À travers le test musculaire, plusieurs informations émergent :

    • Émotion : privation → Pour Lilas, il s’agit d’une privation de parole. Elle a appris à se taire pour ne pas déranger.
    • Sabotage : « Avant de le faire, je veux être sûre que ça va réussir » → Elle reconnaît que c’est son mode de pensée. Mais certaines choses s’apprennent en faisant, même avec des erreurs.
    • Pensée protectrice : « Celui qui réussira à me faire monter dans un avion n’est pas né » → Cela la renvoie à l’année dernière, lorsqu’elle était en échange universitaire. Ses parents l’ont forcée à rentrer en France auprès d’eux. Ils avaient envie de la voir, elle leur manquait. Mais à son retour, elle n’a pas trouvé sa place, ni de relations apaisées avec ses frères.
    • Croyance à transformer : « Les obstacles sont une chance pour moi d’apprendre » → Je lui partage que ce conflit avec son frère peut devenir un terrain d’émancipation pour elle.
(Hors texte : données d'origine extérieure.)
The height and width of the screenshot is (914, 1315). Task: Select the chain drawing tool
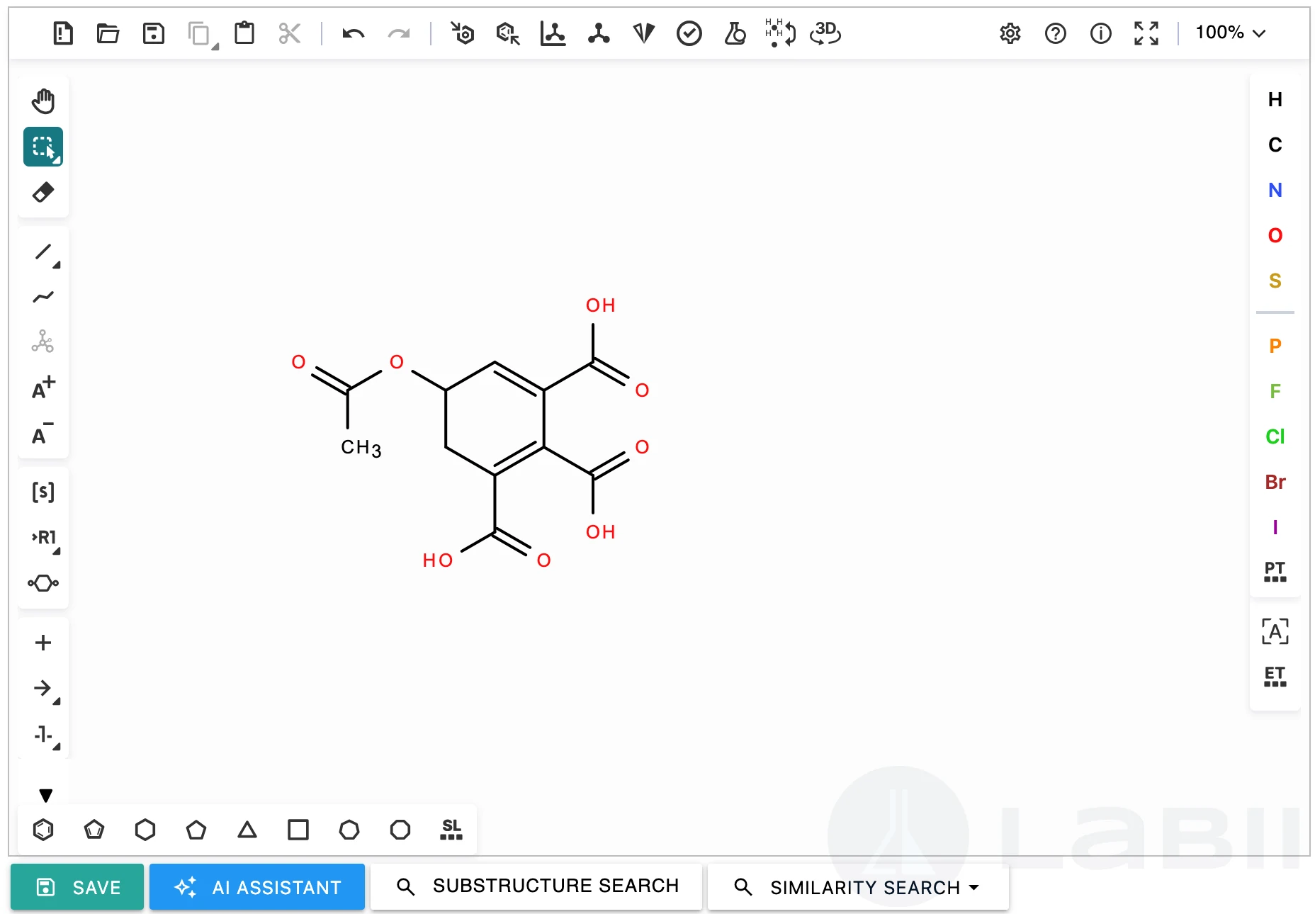[43, 297]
Enfin, une Fleur de Bach ressort : Moutarde, qui accompagne les états de découragement. Lilas avoue ne pas voir le positif de ces épreuves, seulement la douleur. Mais le corps, lui, indique qu’il est temps de transformer cette perception.

Et puis, une émotion se révèle : le courroux. Lilas insiste qu’elle ne ressent pas de colère. Mais le corps la contredit : sa colère est bien là, juste profondément enfouie.
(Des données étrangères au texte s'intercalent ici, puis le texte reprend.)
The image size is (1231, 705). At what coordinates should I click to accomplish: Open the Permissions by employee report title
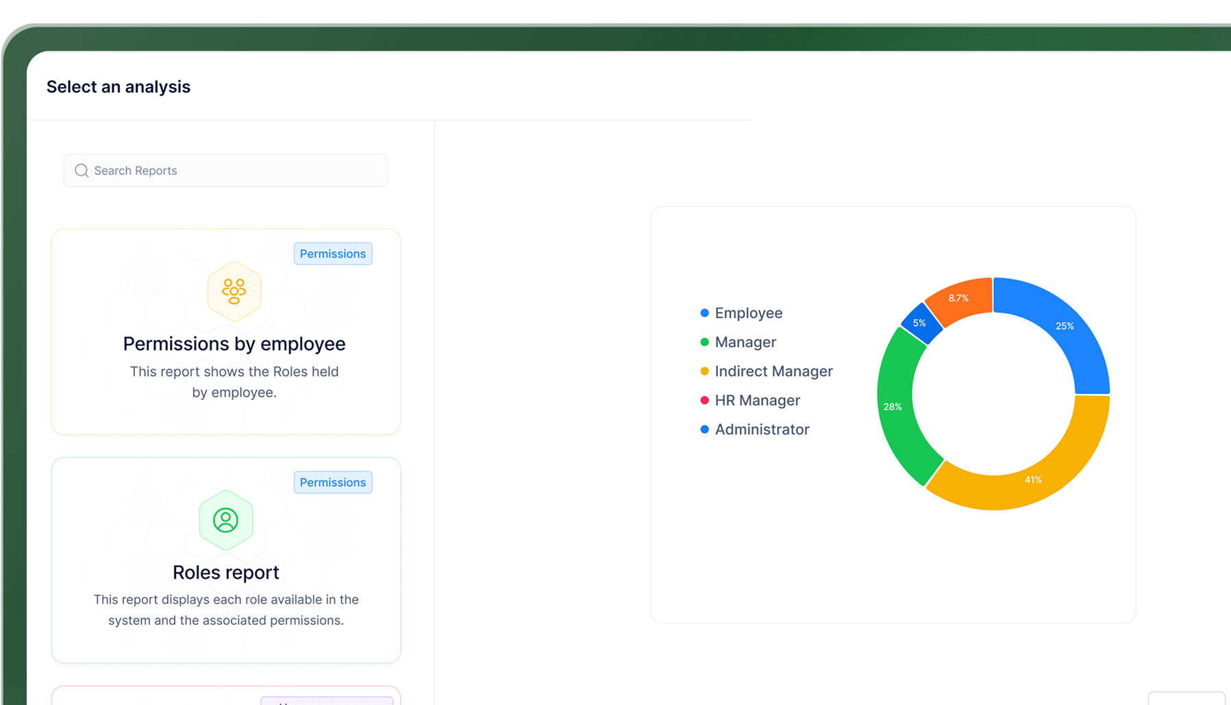(234, 344)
Le suivi en kinésiologie : transformer la colère sur la durée

Le travail avec Lilas s’est poursuivi sur plusieurs séances. À chaque étape, une nouvelle prise de conscience :

    • 2e séance : objectif « Je peux faire les choses en étant soutenue ». Elle réalise qu’elle n’exprime pas ses attentes ni ses émotions à ses parents, habitués à prendre le parti de son frère, lui qui prend toute la place par son mal-être.
    • 3e séance : focus sur sa capacité à communiquer quand elle est contrariée. Son schéma à lâcher : l’obstination. Elle comprend que se figer dans sa version des faits l’empêche de partager ses ressentis.
    • 4e séance : objectif « Nous résolvons nos conflits et nous nous pardonnons sincèrement ». Elle prend conscience du rejet qu’elle ressent encore de sa famille, et de la tristesse qui l’accompagne.
    • 5e séance : objectif « Peu importe ce que les autres font. Ce qui compte, c’est la façon dont je choisis d’y réagir ». Elle se détache progressivement des dynamiques familiales qui l’épuisaient.

Peu après, Lilas part aux États-Unis, prête à se construire dans un environnement plus sain, où elle peut s’épanouir pleinement.

Ce que nous enseigne la colère

L’histoire de Lilas illustre une vérité essentielle : la colère n’est pas une ennemie.
Elle est un signal, un garde-fou. Refusée, elle se fige dans le corps. Accueillie, elle devient une force d’affirmation.

Derrière une mâchoire serrée, il y a parfois une parole retenue. Derrière une tension, il y a souvent une émotion étouffée.

La colère ne nous rend pas faibles. Elle nous aide à tracer nos limites et à dire : « ça suffit ».